#### [INPUT RECORDS]
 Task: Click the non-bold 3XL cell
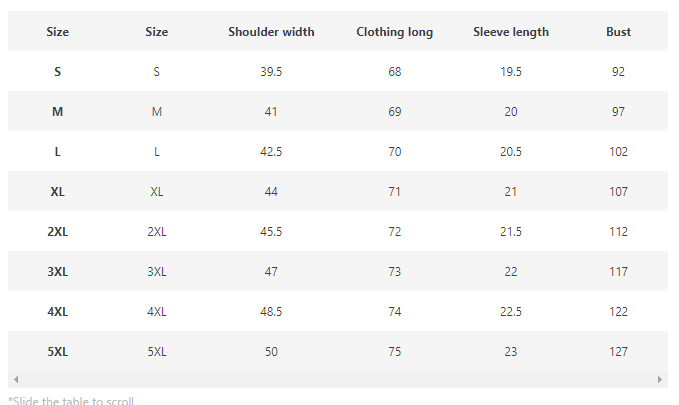[x=157, y=272]

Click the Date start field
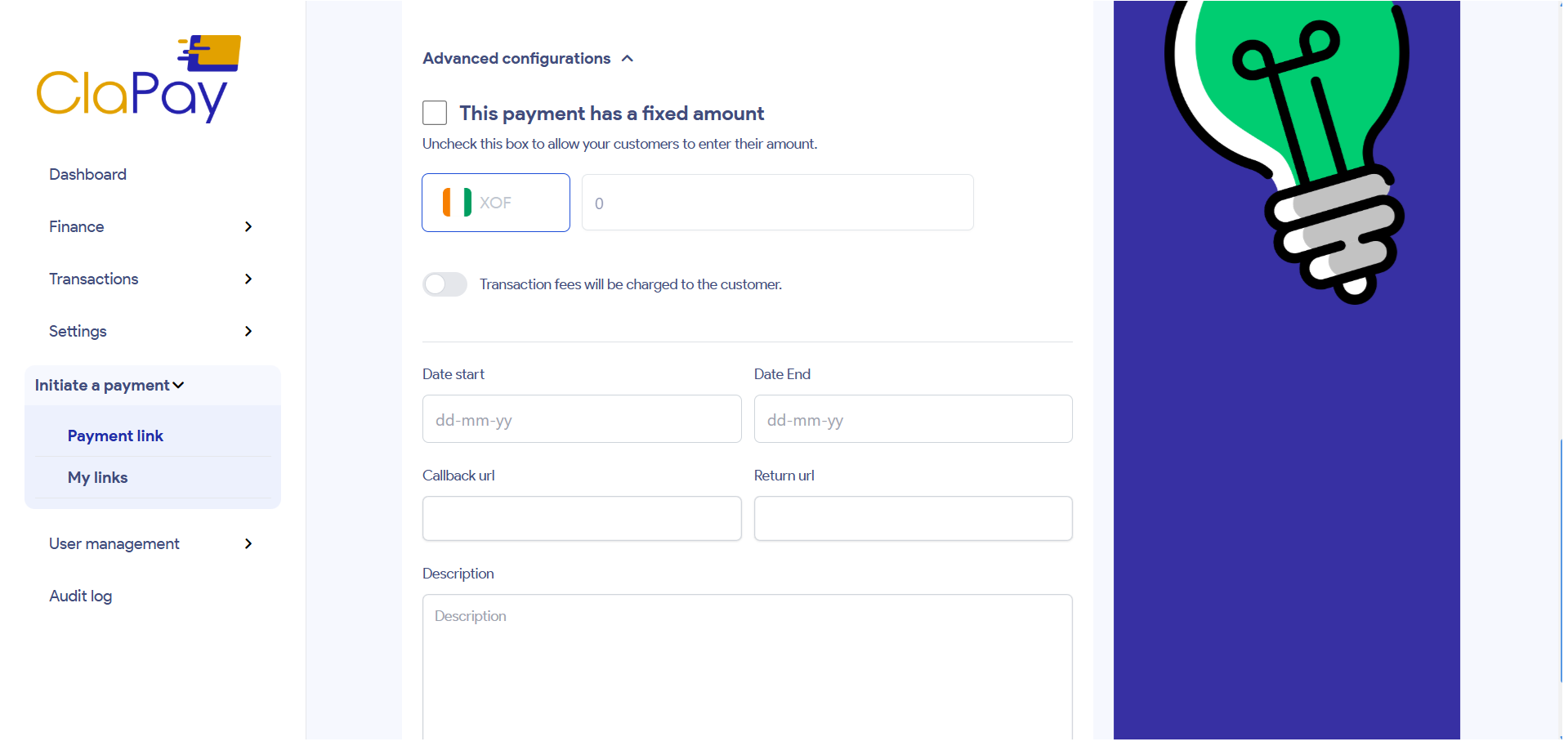[581, 418]
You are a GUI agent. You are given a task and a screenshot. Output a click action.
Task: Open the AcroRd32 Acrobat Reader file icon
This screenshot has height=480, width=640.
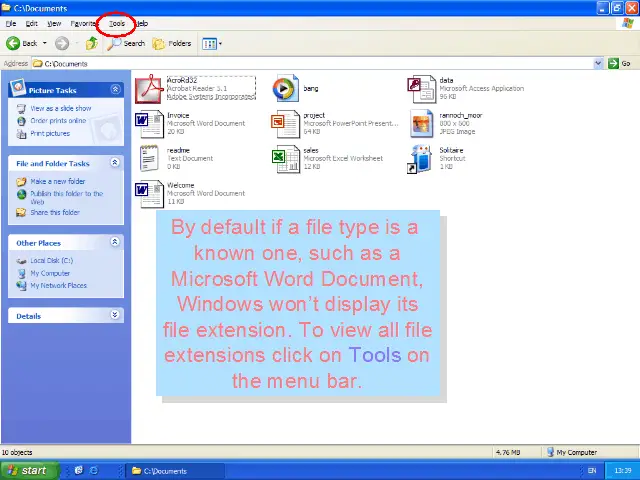(x=149, y=88)
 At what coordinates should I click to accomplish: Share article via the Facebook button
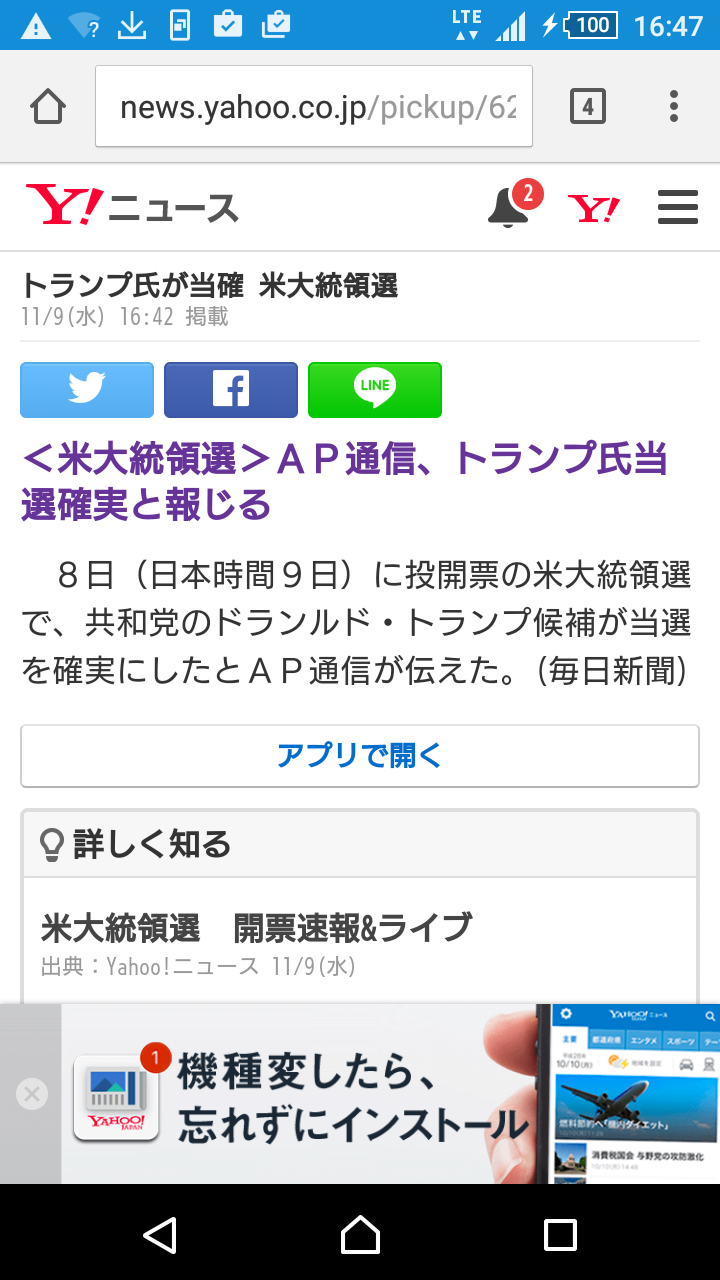point(231,390)
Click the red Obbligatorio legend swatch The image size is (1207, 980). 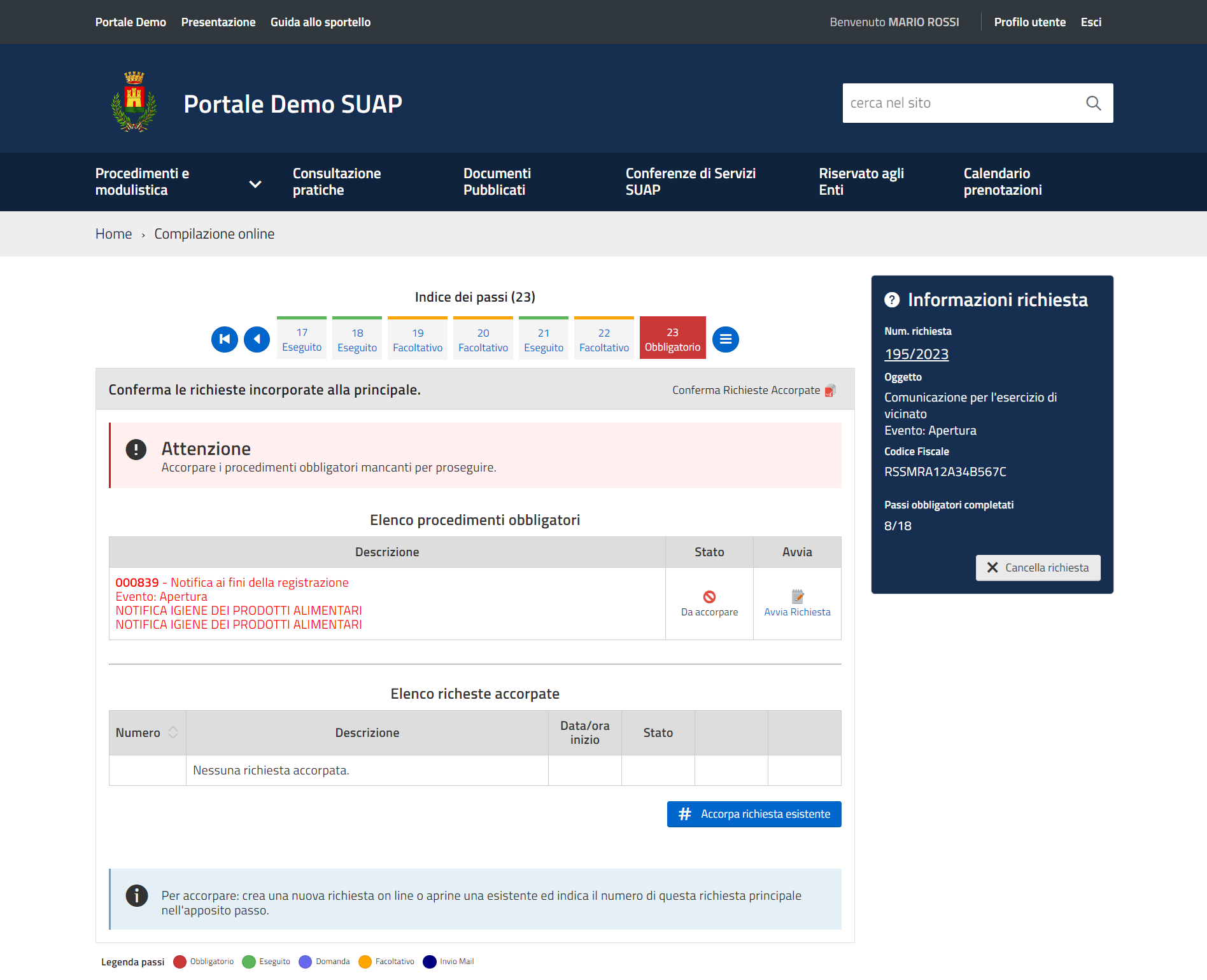click(x=180, y=962)
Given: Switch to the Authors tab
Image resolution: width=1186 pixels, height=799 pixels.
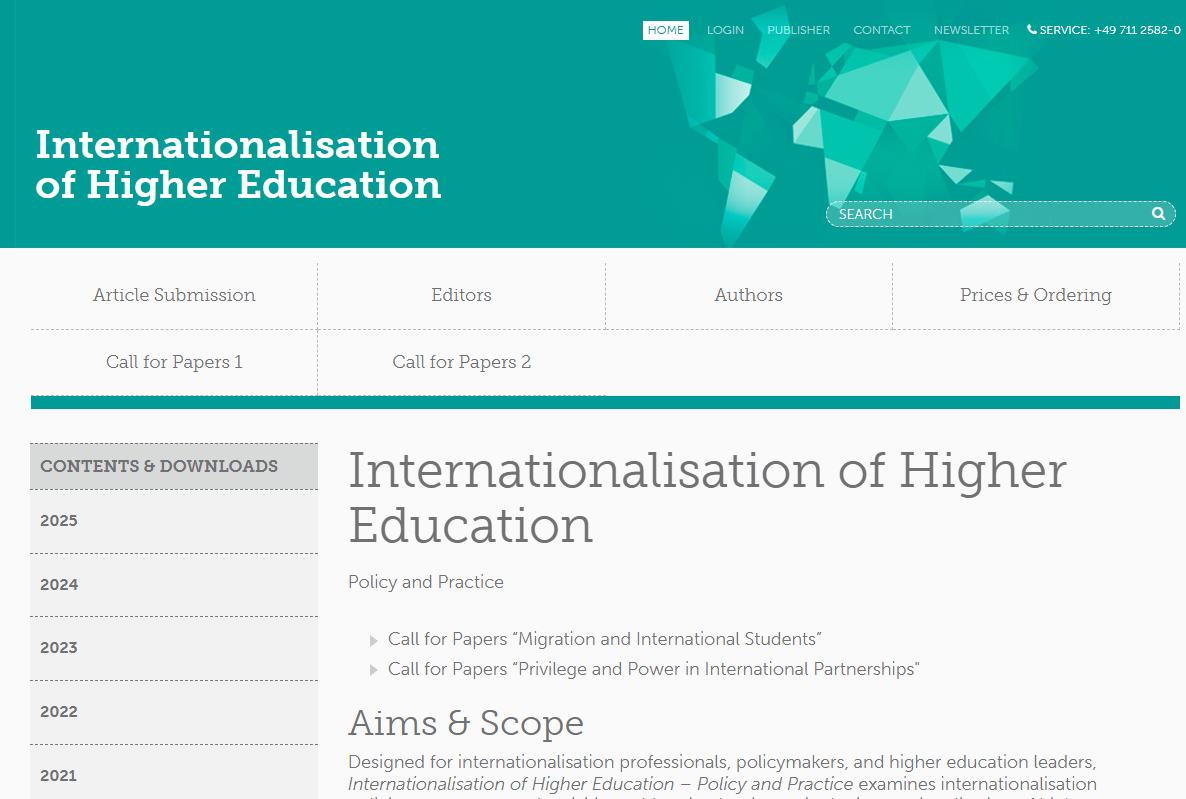Looking at the screenshot, I should [748, 295].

#### [TO DO]
Each line from the one with "Image resolution: width=1186" to the final line of the data above is to be printed exactly; no picture should appear in the copy.

#### [OUTPUT FOR THIS TASK]
Image resolution: width=1186 pixels, height=799 pixels.
Looking at the screenshot, I should [748, 295].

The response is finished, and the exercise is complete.